JSR 244 started yesterday, is the specification request for the next release of the J2EE platform spec, 1.5.

The key goal of 1.5 is for ease of development. This may mean increased use of metadata (being introduced in J2SE 1.5) to allow developers to specify class behavior (eg, markup tags to signify an EJB) by using tags similar to XDoclet’s approach, or maybe some other approach.

I think the key for J2EE 1.5 is they have to make a solid commitment to where the EJB spec is going. Hibernate and JDO are already showing a large following, and if the EJB spec does not follow in a similar approach, in particular with Entity Beans, then I think the use of Entity Beans will become irrelevant.

Sun continue work with JDO 2.0

Sun have submitted a JSR (243) for the next version of the JDO specification, 2.0.

As JDO is seen as a viable alternative to Entity Beans, it makes you wonder were Sun is headed with this, especially as they are also working on the EJB3.0 spec.

It would make sense to leave Entity bean support in future J2EE specs for backward compatibility, but surely they must see that the majority of everyone else is going in the direction of Object persistence (with Hibernate and JDO), while Sun are still beating Entity Beans to death? And the majority of those who have implemented systems with Entity Beans are moaning about how complicated the development is, poor performance, bad fit with the Business Domain Model etc?

Developing Webapps with Struts, Spring and Hibernate

O’Reilly’s OnJava.com site have a good article on developing webapps using a combination of Struts, Spring and Hibernate.

The section on using Spring is very interesting – using Spring gives you declaritive control over the dependencies between objects, and therefore also between application application layers. This can be used to further reduce coupling between code in each architectural layer, for example between Presentation and Business, and between Business and Persistence.

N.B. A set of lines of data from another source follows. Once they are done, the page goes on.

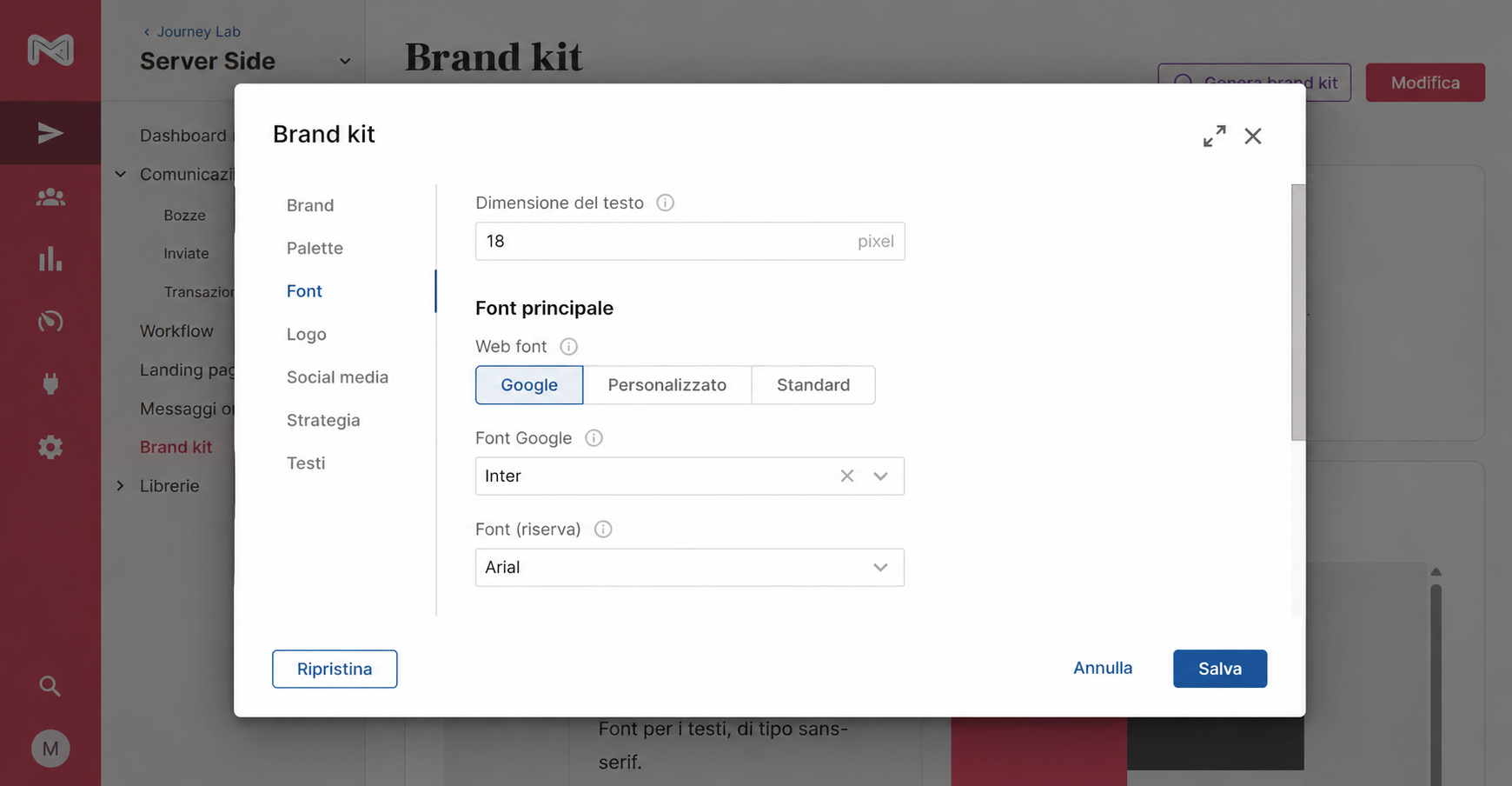1512x786 pixels.
Task: Clear the Inter font selection
Action: point(847,476)
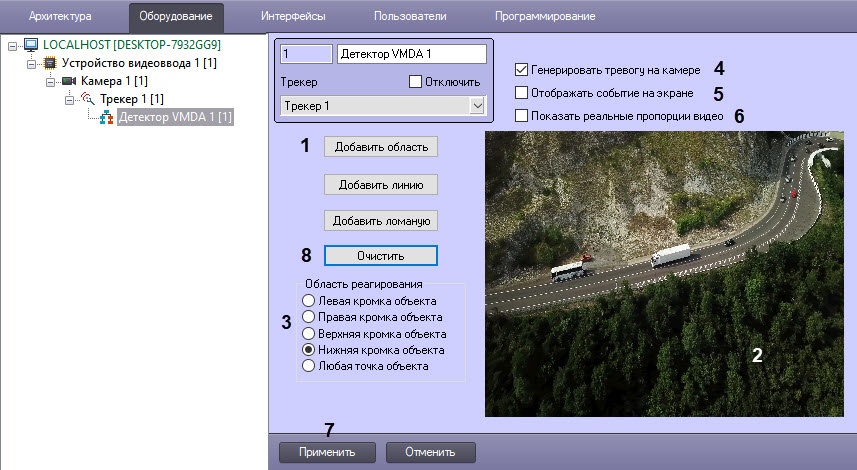
Task: Switch to the Архитектура tab
Action: (60, 17)
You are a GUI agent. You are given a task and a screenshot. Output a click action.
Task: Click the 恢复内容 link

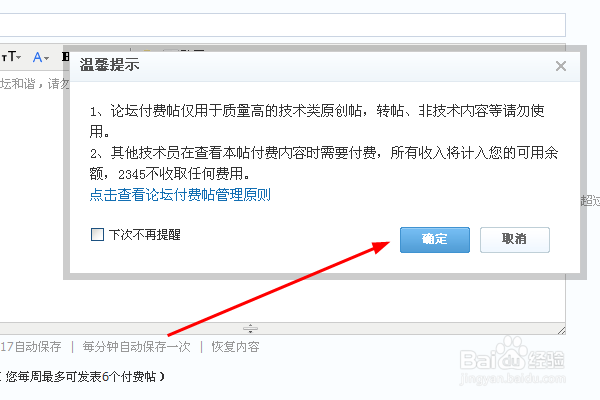235,347
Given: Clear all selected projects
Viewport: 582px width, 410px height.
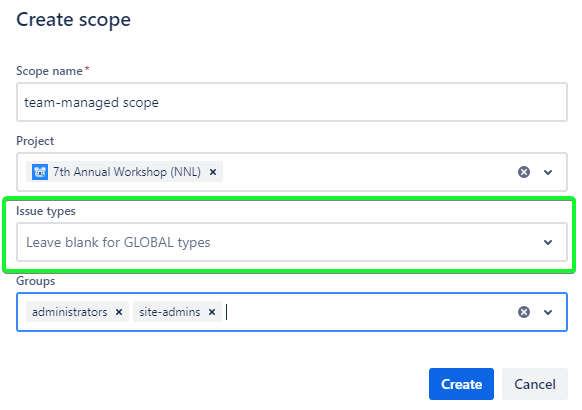Looking at the screenshot, I should click(524, 172).
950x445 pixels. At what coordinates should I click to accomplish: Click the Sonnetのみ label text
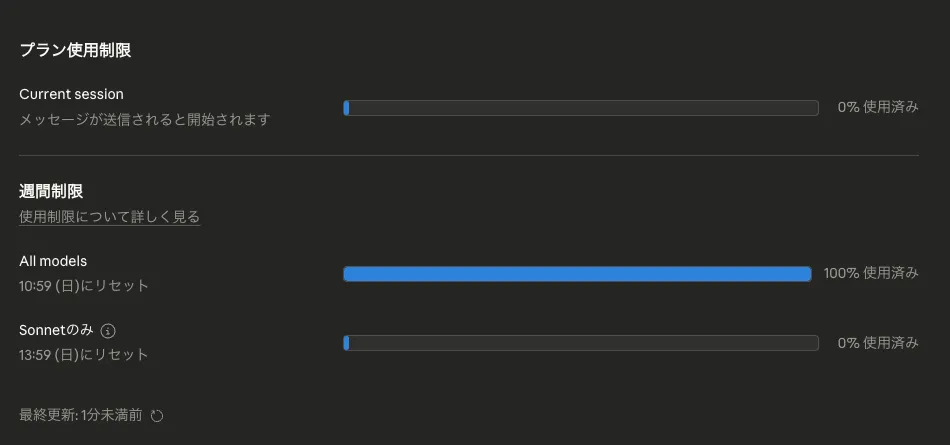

From what I understand about the use of Spring (or other ‘microcontainers’), it gives you a level of abstraction and allows you to reduce direct coupling between Classes by being able to define relationships and dependencies declaritively (rather than in actual code). I think this can be compared to what the struts-config.xml gives you for webapps, in that it reduces coupling between web pages and page navigation, and the logic that controls that navigation.